= Beginning of Section =

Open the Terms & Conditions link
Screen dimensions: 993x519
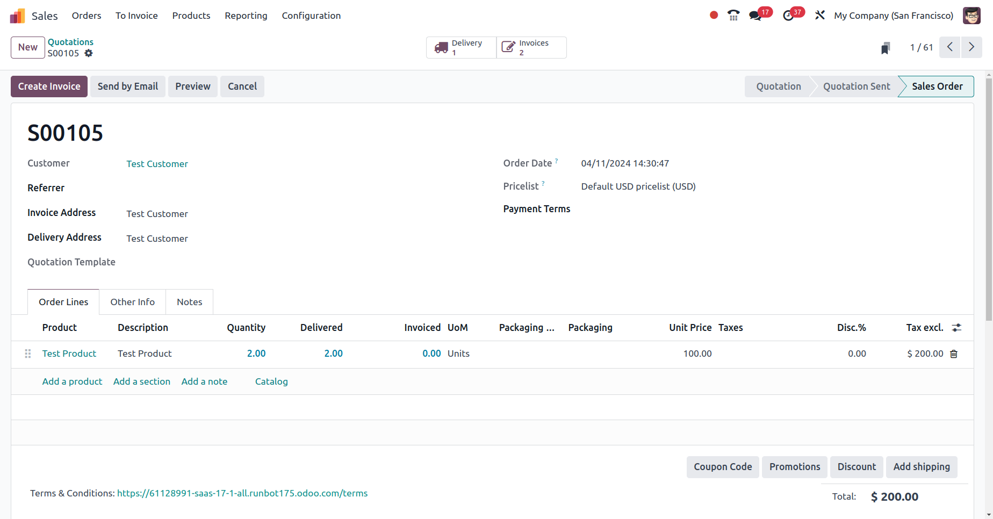pos(242,493)
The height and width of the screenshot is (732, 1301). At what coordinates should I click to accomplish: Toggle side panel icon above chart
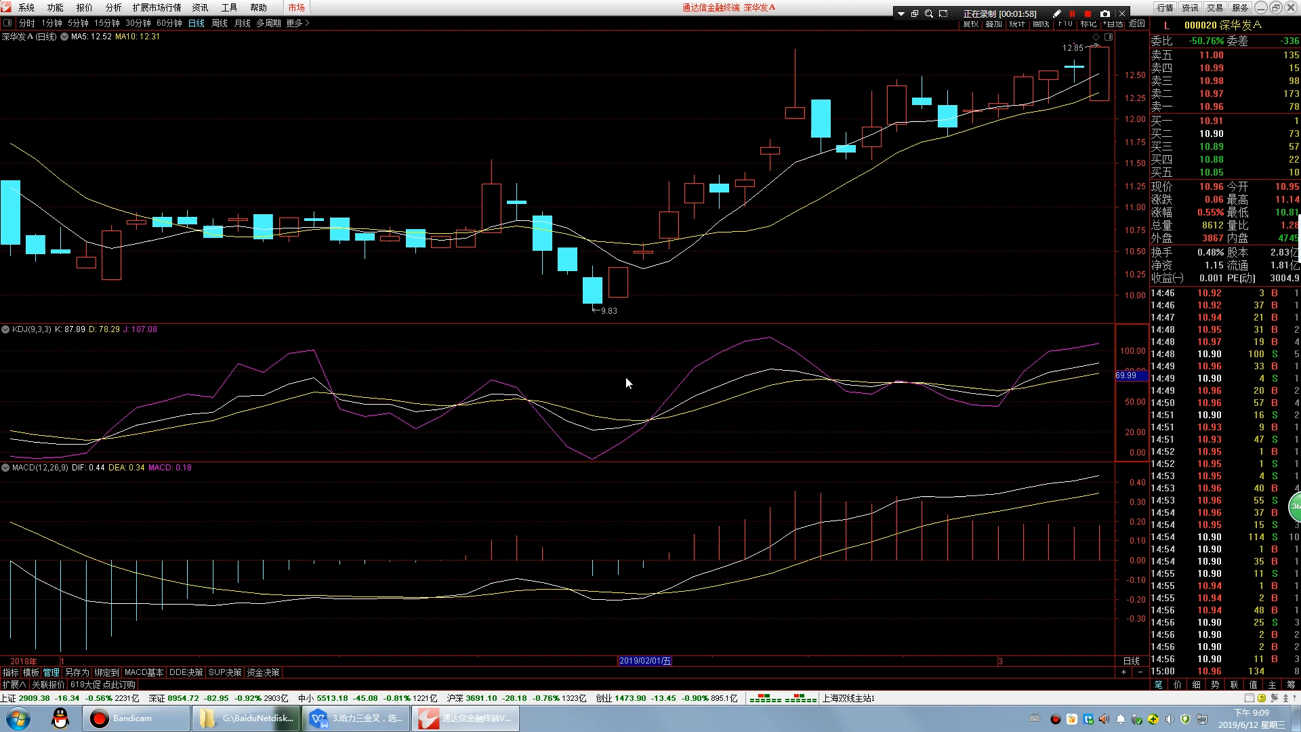point(7,23)
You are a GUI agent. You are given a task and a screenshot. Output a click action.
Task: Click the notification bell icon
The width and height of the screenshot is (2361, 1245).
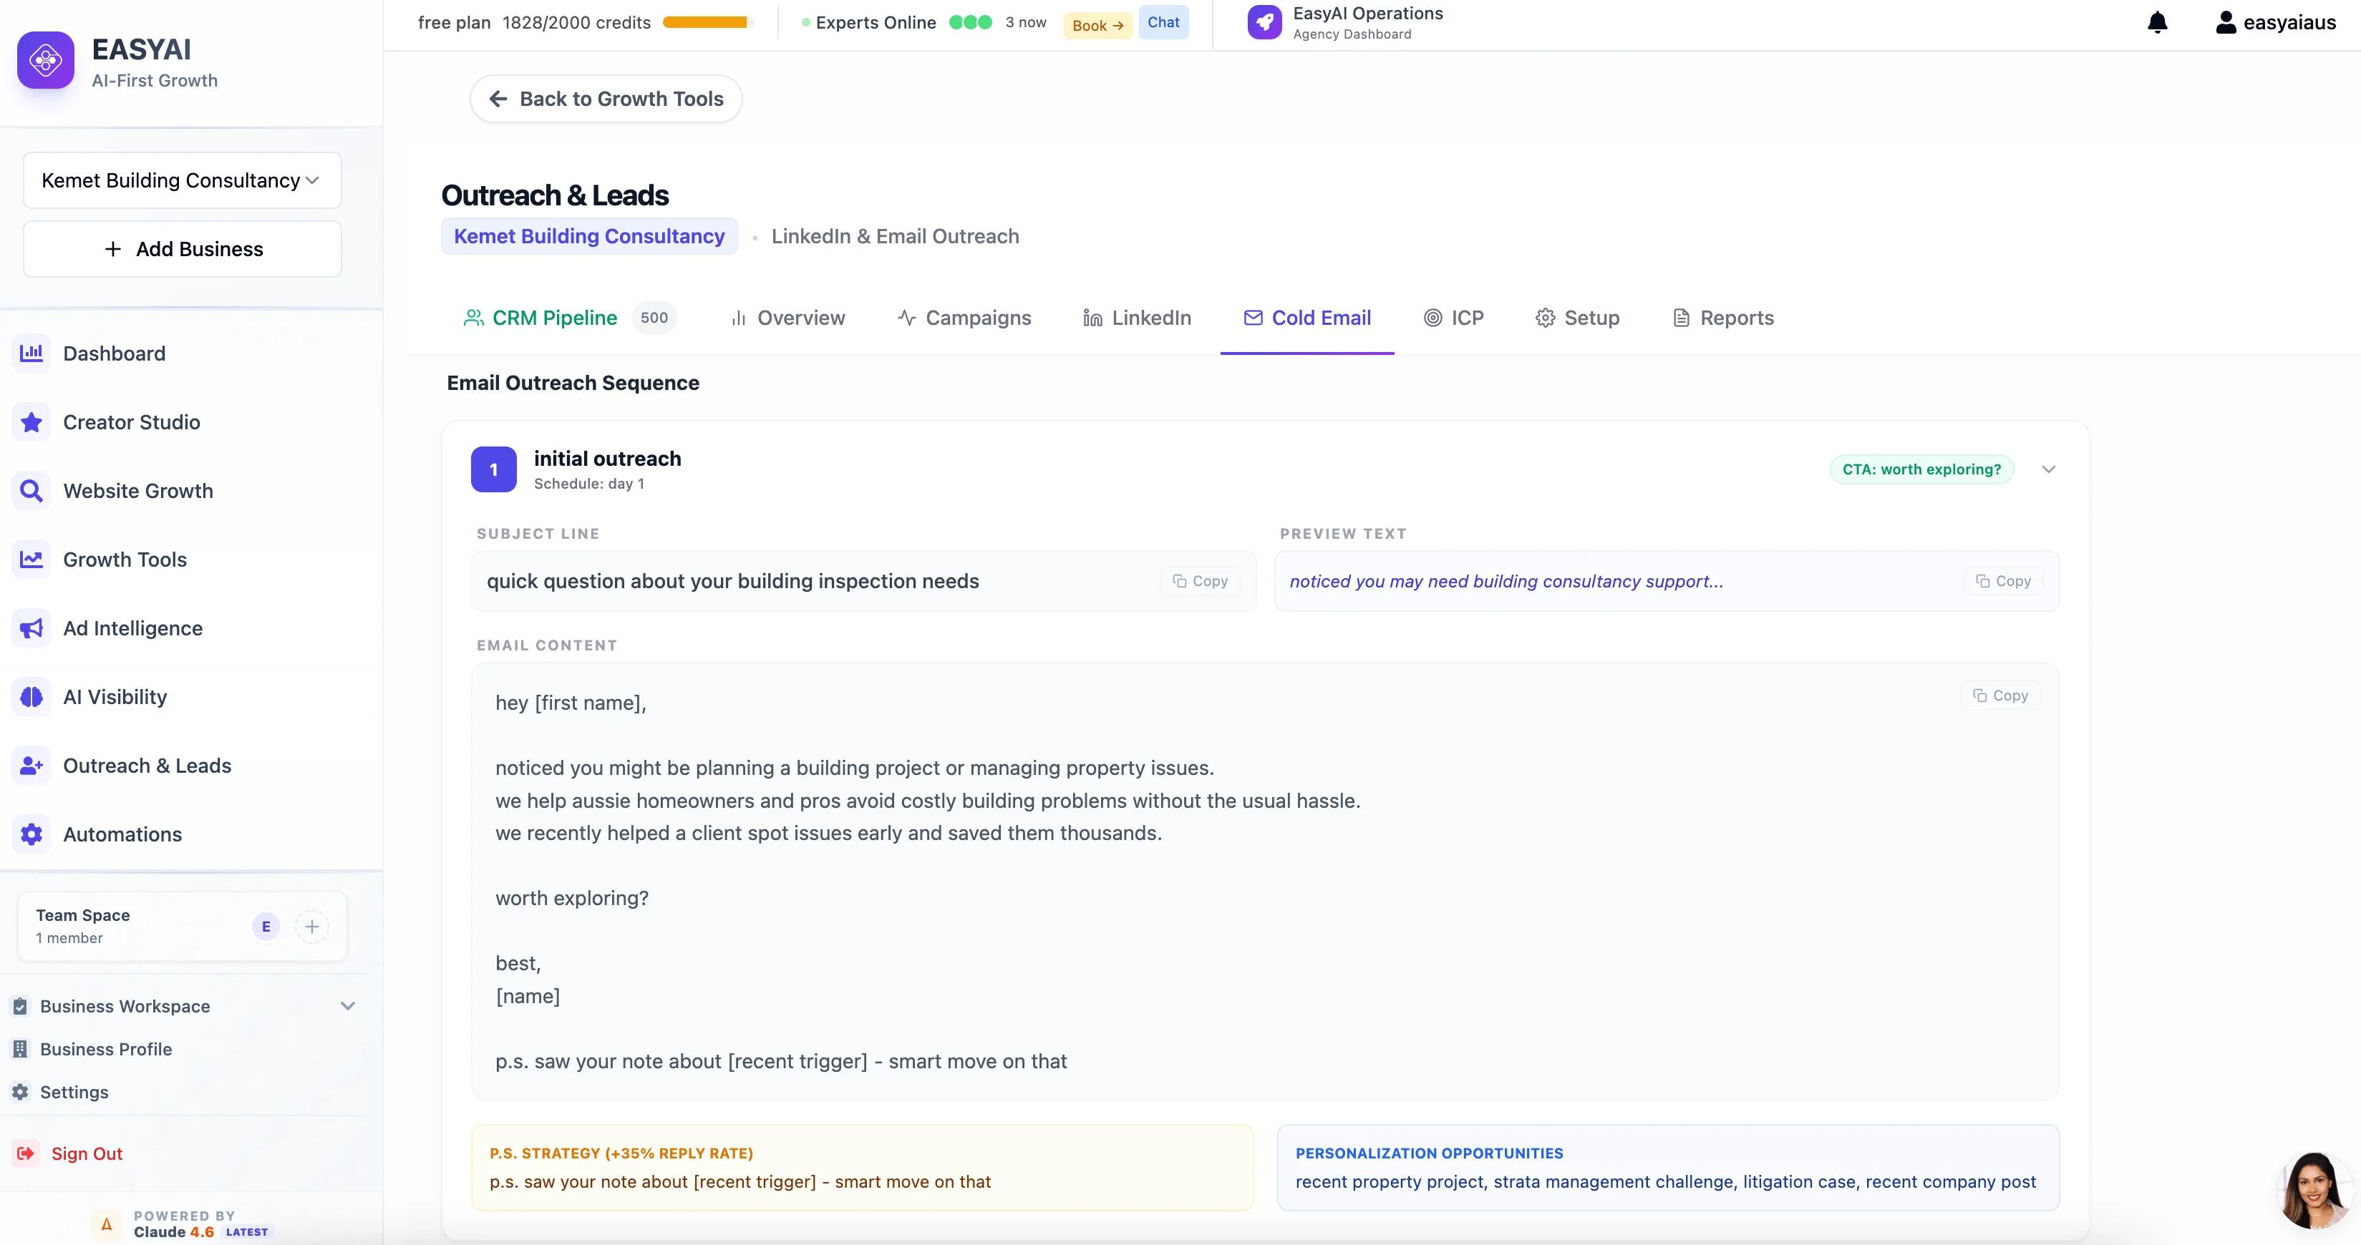tap(2158, 22)
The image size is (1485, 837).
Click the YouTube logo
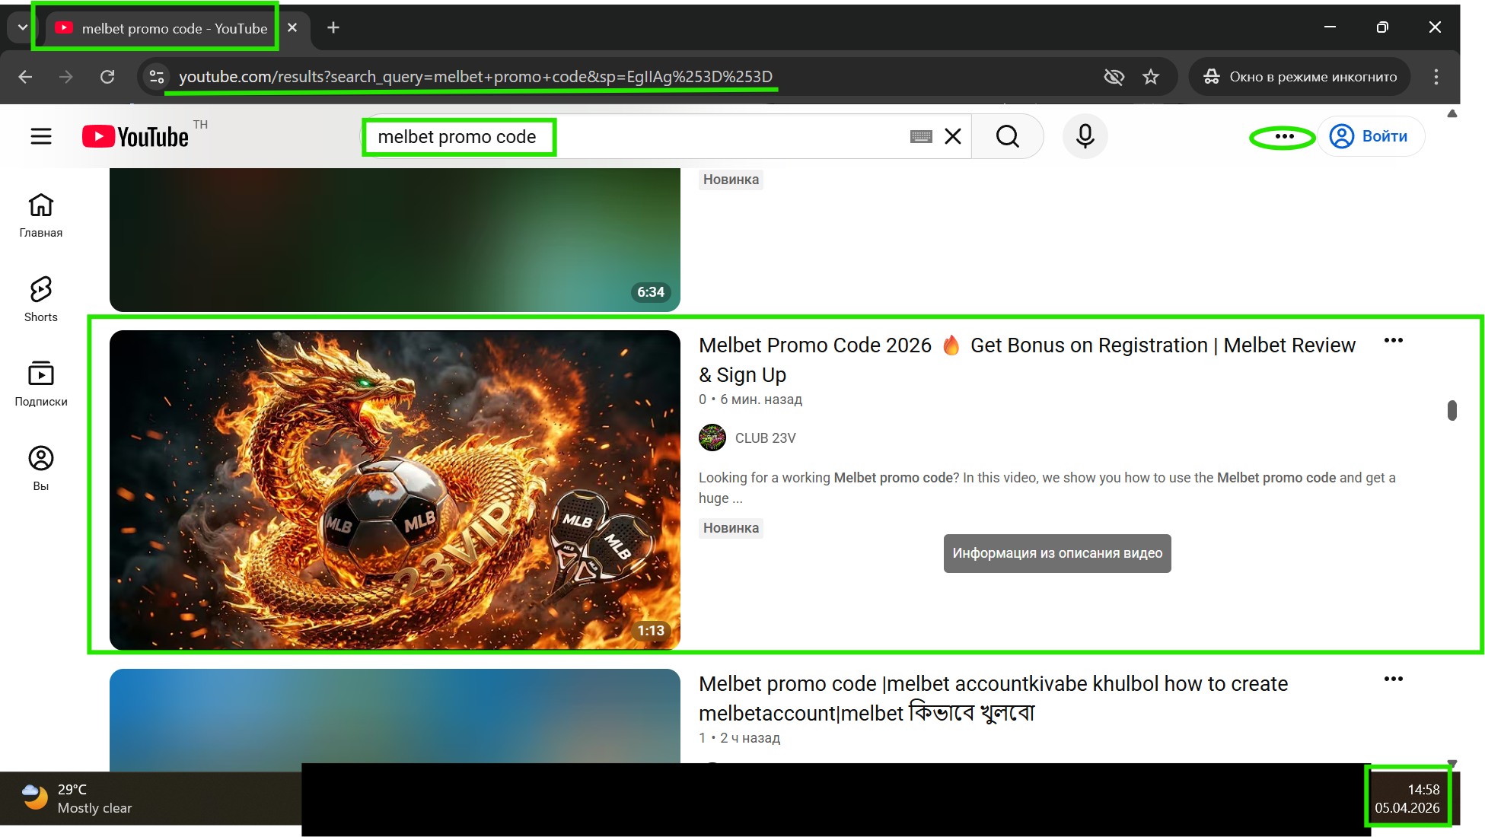tap(135, 137)
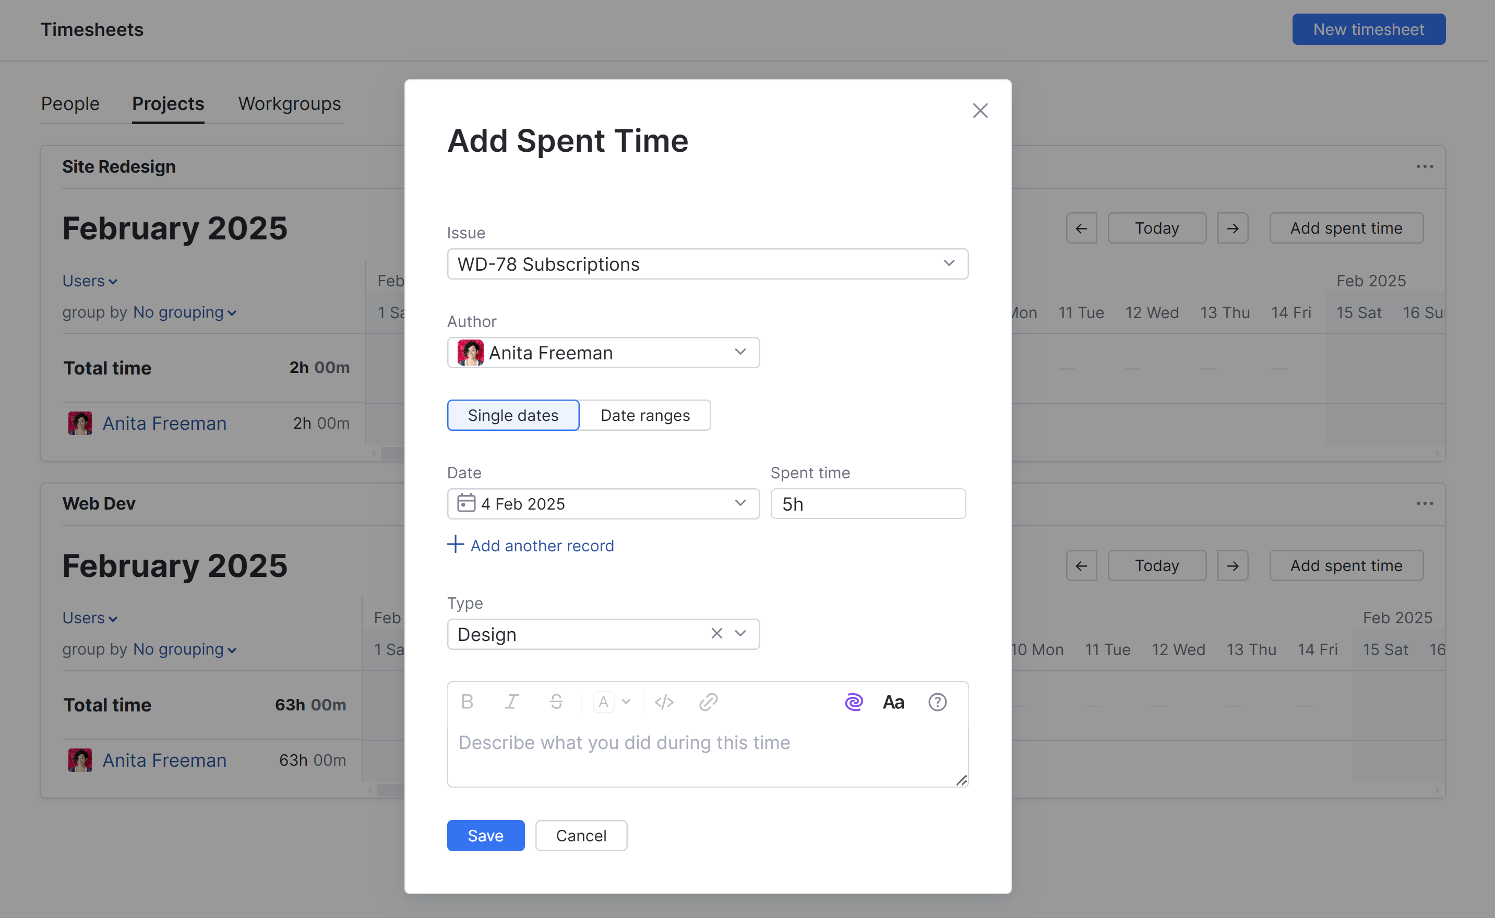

= End of Section =

BRIEF:
Can you restate all the records above word for word while dropping the pictures?

TASK SOLUTION:
Open the Terms & Conditions link
Screen dimensions: 993x519
pos(242,493)
The height and width of the screenshot is (732, 1301). At what coordinates should I click to accomplish: Toggle side panel icon above chart
point(7,23)
You are a GUI agent. You are given a task and a screenshot. Output a click action.
Task: Click the notification bell icon
The width and height of the screenshot is (2361, 1245).
tap(2158, 22)
The image size is (1485, 837).
Click the YouTube logo
tap(135, 137)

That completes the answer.